Start of Data for this exercise

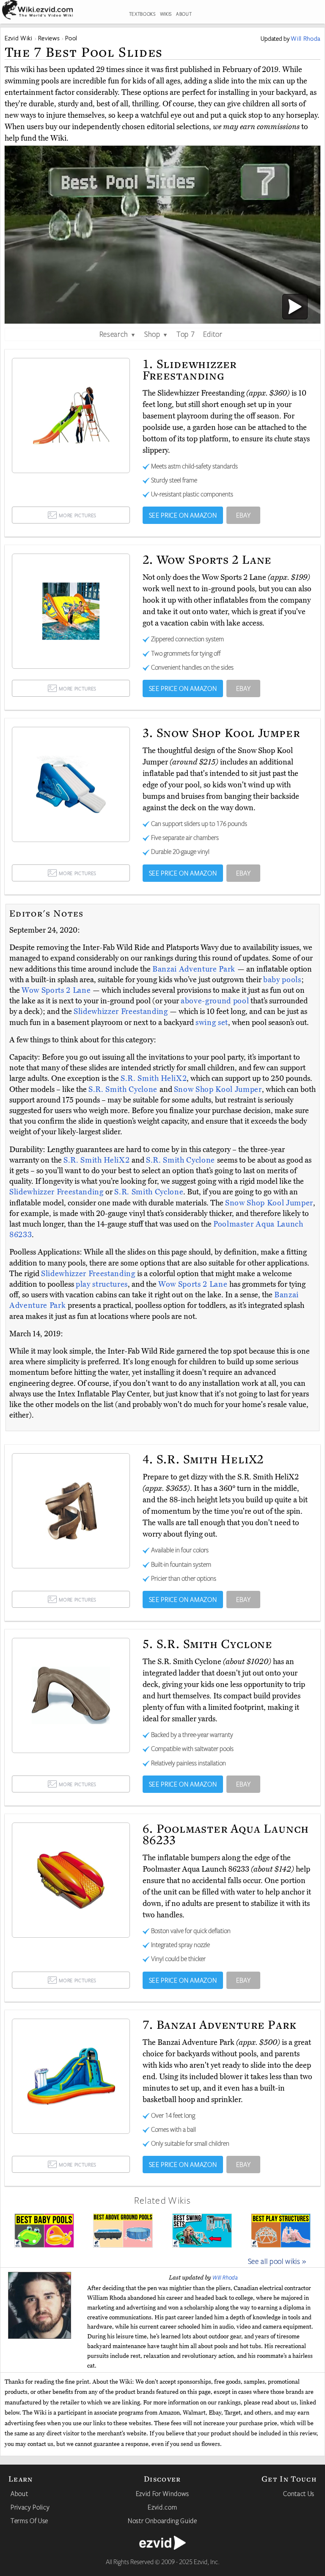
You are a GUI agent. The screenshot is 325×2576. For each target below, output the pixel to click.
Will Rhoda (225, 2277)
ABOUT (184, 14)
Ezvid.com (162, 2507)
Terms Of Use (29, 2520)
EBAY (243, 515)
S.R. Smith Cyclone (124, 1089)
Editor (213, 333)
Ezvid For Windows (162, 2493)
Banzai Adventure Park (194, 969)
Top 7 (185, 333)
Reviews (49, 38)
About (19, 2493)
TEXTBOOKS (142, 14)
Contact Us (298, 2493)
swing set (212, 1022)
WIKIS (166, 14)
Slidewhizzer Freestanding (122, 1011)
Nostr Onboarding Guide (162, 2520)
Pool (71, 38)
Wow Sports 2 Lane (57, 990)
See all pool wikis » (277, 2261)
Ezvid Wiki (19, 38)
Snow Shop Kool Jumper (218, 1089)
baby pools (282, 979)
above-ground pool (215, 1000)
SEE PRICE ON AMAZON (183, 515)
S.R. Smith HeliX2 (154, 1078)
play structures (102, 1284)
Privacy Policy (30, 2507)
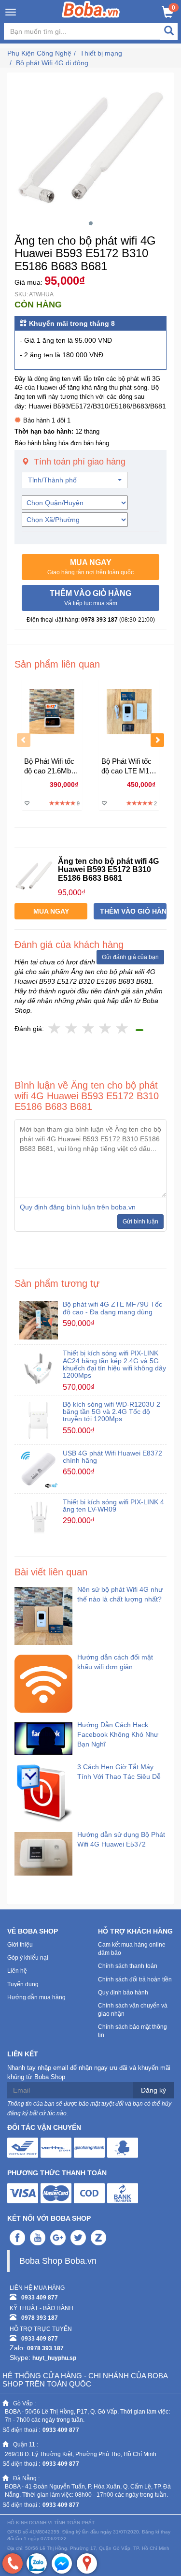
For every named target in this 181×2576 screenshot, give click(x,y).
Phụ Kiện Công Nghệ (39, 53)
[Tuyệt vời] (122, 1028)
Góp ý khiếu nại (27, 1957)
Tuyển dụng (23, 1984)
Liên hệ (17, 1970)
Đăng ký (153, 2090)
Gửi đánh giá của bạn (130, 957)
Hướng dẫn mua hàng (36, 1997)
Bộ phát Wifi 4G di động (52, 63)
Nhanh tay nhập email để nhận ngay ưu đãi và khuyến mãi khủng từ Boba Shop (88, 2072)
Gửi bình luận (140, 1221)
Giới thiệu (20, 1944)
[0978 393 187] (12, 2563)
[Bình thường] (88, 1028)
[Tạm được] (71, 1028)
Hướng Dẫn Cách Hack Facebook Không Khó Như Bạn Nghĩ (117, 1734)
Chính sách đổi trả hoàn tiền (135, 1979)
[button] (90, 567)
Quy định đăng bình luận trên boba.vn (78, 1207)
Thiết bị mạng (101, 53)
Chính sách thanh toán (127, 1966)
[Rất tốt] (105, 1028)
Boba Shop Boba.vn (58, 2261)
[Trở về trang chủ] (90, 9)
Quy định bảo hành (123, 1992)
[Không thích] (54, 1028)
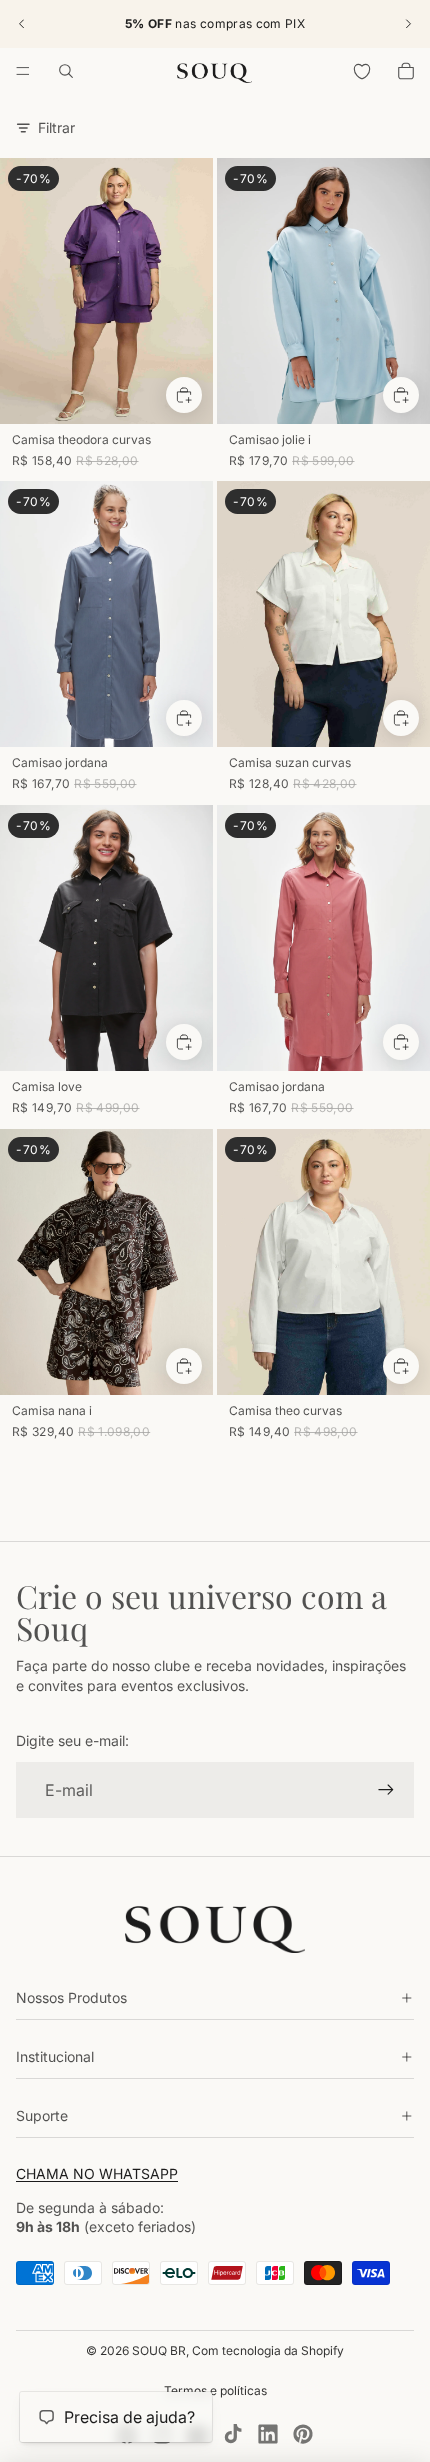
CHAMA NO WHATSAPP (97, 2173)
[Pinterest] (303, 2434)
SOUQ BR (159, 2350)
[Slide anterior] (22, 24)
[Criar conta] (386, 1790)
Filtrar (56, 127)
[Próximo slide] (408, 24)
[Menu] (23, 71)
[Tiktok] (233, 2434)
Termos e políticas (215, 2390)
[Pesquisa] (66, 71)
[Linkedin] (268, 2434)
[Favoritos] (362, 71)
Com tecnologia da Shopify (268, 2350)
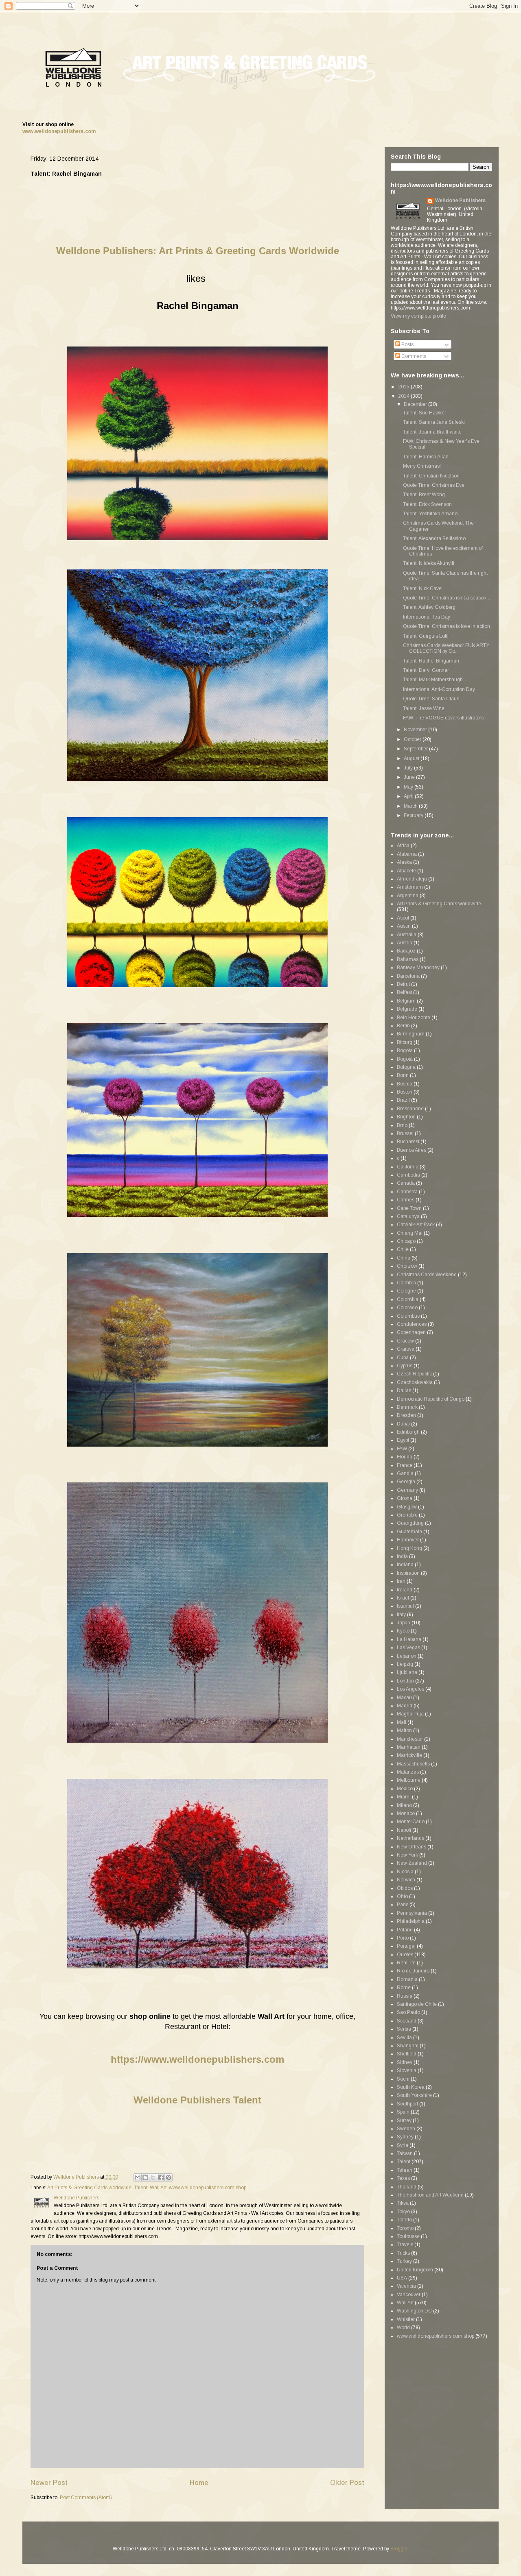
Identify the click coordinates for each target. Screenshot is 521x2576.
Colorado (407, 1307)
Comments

End of Data for this exercise

Aim of the exercise
Everything from the line containing "Bộ phát Wifi 4G di động (52, 63)" through the end of the data should be printed exactly, line for line, except the pictures.

Worked solution
Bộ phát Wifi 4G di động (52, 63)
Nhanh tay nhập email để nhận ngay ưu đãi và khuyến mãi khủng từ Boba Shop (88, 2072)
Gửi bình luận (140, 1221)
Giới thiệu (20, 1944)
[0978 393 187] (12, 2563)
[Bình thường] (88, 1028)
[Tạm được] (71, 1028)
Hướng Dẫn Cách Hack Facebook Không Khó Như Bạn Nghĩ (117, 1734)
Chính sách đổi trả hoàn tiền (135, 1979)
[button] (90, 567)
Quy định đăng bình luận trên boba.vn (78, 1207)
Thiết bị mạng (101, 53)
Chính sách thanh toán (127, 1966)
[Rất tốt] (105, 1028)
Boba Shop Boba.vn (58, 2261)
[Trở về trang chủ] (90, 9)
Quy định bảo hành (123, 1992)
[Không thích] (54, 1028)
CHAMA NO WHATSAPP (97, 2173)
[Pinterest] (303, 2434)
SOUQ BR (159, 2350)
[Slide anterior] (22, 24)
[Criar conta] (386, 1790)
Filtrar (56, 127)
[Próximo slide] (408, 24)
[Menu] (23, 71)
[Tiktok] (233, 2434)
Termos e políticas (215, 2390)
[Pesquisa] (66, 71)
[Linkedin] (268, 2434)
[Favoritos] (362, 71)
Com tecnologia da Shopify (268, 2350)
Identify the click coordinates for each target. Screenshot is 521x2576.
Colorado (407, 1307)
Comments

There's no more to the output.